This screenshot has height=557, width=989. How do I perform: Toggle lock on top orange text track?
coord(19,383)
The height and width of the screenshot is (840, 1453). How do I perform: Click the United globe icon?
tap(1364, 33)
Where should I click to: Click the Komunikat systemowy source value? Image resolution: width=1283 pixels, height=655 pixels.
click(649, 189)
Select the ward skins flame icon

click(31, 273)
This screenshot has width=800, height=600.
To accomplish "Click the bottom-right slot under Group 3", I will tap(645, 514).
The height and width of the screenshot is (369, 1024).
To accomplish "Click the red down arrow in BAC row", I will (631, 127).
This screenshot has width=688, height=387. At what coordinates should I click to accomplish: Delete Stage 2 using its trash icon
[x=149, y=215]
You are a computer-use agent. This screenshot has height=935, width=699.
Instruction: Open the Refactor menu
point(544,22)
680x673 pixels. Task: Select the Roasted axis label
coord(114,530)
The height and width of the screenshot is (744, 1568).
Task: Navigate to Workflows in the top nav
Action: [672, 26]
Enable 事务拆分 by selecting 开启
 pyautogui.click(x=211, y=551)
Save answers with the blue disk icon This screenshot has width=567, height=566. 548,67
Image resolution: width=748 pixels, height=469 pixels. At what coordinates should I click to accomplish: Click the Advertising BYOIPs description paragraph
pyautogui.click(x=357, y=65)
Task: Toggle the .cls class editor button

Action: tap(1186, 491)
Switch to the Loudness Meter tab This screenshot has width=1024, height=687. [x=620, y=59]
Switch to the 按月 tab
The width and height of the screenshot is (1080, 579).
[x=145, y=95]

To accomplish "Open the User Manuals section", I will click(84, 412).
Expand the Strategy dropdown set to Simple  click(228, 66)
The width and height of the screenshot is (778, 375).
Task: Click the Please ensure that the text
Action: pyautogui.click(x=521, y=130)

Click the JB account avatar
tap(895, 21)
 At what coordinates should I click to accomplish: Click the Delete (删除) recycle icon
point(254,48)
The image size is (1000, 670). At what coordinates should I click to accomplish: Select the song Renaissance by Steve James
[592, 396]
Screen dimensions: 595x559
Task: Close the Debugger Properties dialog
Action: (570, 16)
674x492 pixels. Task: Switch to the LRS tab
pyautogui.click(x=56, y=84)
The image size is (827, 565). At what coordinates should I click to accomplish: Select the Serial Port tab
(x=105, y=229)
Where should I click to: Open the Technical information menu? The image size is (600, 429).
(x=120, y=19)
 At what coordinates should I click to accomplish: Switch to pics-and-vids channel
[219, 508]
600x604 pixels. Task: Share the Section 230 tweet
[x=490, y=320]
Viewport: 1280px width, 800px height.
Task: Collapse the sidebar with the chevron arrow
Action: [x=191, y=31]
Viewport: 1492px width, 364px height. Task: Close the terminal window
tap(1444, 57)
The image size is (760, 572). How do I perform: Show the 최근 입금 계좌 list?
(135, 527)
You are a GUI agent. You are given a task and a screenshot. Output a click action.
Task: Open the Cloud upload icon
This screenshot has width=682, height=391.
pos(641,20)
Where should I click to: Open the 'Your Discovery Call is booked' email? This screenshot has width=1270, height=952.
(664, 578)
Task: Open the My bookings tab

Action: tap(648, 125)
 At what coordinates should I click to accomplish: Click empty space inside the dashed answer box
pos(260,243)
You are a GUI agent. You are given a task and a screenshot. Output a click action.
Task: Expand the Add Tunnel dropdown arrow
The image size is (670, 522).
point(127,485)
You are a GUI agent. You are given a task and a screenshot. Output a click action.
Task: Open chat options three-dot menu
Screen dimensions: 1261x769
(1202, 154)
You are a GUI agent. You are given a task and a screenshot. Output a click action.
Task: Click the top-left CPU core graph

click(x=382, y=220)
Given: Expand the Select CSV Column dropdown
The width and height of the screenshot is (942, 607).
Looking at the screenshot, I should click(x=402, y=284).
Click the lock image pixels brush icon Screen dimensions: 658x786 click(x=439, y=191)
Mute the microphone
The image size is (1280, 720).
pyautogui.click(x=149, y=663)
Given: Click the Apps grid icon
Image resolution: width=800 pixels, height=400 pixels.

Exercise details.
Down to the last line, give the records again exactly.

Task solution.
This screenshot has height=557, width=989. How do I perform: Toggle lock on top orange text track?
coord(19,383)
The height and width of the screenshot is (840, 1453). How do I perform: Click the United globe icon?
tap(1364, 33)
Where should I click to: Click the Komunikat systemowy source value? Image resolution: width=1283 pixels, height=655 pixels.
click(649, 189)
Select the ward skins flame icon

click(31, 273)
This screenshot has width=800, height=600.
To accomplish "Click the bottom-right slot under Group 3", I will tap(645, 514).
The height and width of the screenshot is (369, 1024).
To accomplish "Click the red down arrow in BAC row", I will (631, 127).
This screenshot has width=688, height=387. At what coordinates should I click to accomplish: Delete Stage 2 using its trash icon
[x=149, y=215]
You are a computer-use agent. This screenshot has height=935, width=699.
Instruction: Open the Refactor menu
point(544,22)
680x673 pixels. Task: Select the Roasted axis label
coord(114,530)
The height and width of the screenshot is (744, 1568).
Task: Navigate to Workflows in the top nav
Action: [672, 26]
Enable 事务拆分 by selecting 开启
 pyautogui.click(x=211, y=551)
Save answers with the blue disk icon This screenshot has width=567, height=566. 548,67
Image resolution: width=748 pixels, height=469 pixels. At what coordinates should I click to accomplish: Click the Advertising BYOIPs description paragraph
pyautogui.click(x=357, y=65)
Task: Toggle the .cls class editor button

Action: tap(1186, 491)
Switch to the Loudness Meter tab This screenshot has width=1024, height=687. [x=620, y=59]
Switch to the 按月 tab
The width and height of the screenshot is (1080, 579).
[x=145, y=95]

To accomplish "Open the User Manuals section", I will click(84, 412).
Expand the Strategy dropdown set to Simple  click(228, 66)
The width and height of the screenshot is (778, 375).
Task: Click the Please ensure that the text
Action: pyautogui.click(x=521, y=130)

Click the JB account avatar
tap(895, 21)
 At what coordinates should I click to accomplish: Click the Delete (删除) recycle icon
point(254,48)
The image size is (1000, 670). At what coordinates should I click to accomplish: Select the song Renaissance by Steve James
[592, 396]
Screen dimensions: 595x559
Task: Close the Debugger Properties dialog
Action: (570, 16)
674x492 pixels. Task: Switch to the LRS tab
pyautogui.click(x=56, y=84)
The image size is (827, 565). At what coordinates should I click to accomplish: Select the Serial Port tab
(x=105, y=229)
Where should I click to: Open the Technical information menu? The image size is (600, 429).
(x=120, y=19)
 At what coordinates should I click to accomplish: Switch to pics-and-vids channel
[219, 508]
600x604 pixels. Task: Share the Section 230 tweet
[x=490, y=320]
Viewport: 1280px width, 800px height.
Task: Collapse the sidebar with the chevron arrow
Action: [x=191, y=31]
Viewport: 1492px width, 364px height. Task: Close the terminal window
tap(1444, 57)
The image size is (760, 572). How do I perform: Show the 최근 입금 계좌 list?
(135, 527)
You are a GUI agent. You are given a task and a screenshot. Output a click action.
Task: Open the Cloud upload icon
This screenshot has width=682, height=391.
pos(641,20)
Where should I click to: Open the 'Your Discovery Call is booked' email? This screenshot has width=1270, height=952.
(664, 578)
Task: Open the My bookings tab

Action: tap(648, 125)
 At what coordinates should I click to accomplish: Click empty space inside the dashed answer box
pos(260,243)
You are a GUI agent. You are given a task and a screenshot. Output a click action.
Task: Expand the Add Tunnel dropdown arrow
The image size is (670, 522).
point(127,485)
You are a GUI agent. You are given a task and a screenshot. Output a click action.
Task: Open chat options three-dot menu
Screen dimensions: 1261x769
(1202, 154)
You are a GUI agent. You are given a task and a screenshot. Output a click action.
Task: Click the top-left CPU core graph

click(x=382, y=220)
Given: Expand the Select CSV Column dropdown
The width and height of the screenshot is (942, 607).
Looking at the screenshot, I should click(x=402, y=284).
Click the lock image pixels brush icon Screen dimensions: 658x786 click(x=439, y=191)
Mute the microphone
The image size is (1280, 720).
pyautogui.click(x=149, y=663)
Given: Click the Apps grid icon
Image resolution: width=800 pixels, height=400 pixels.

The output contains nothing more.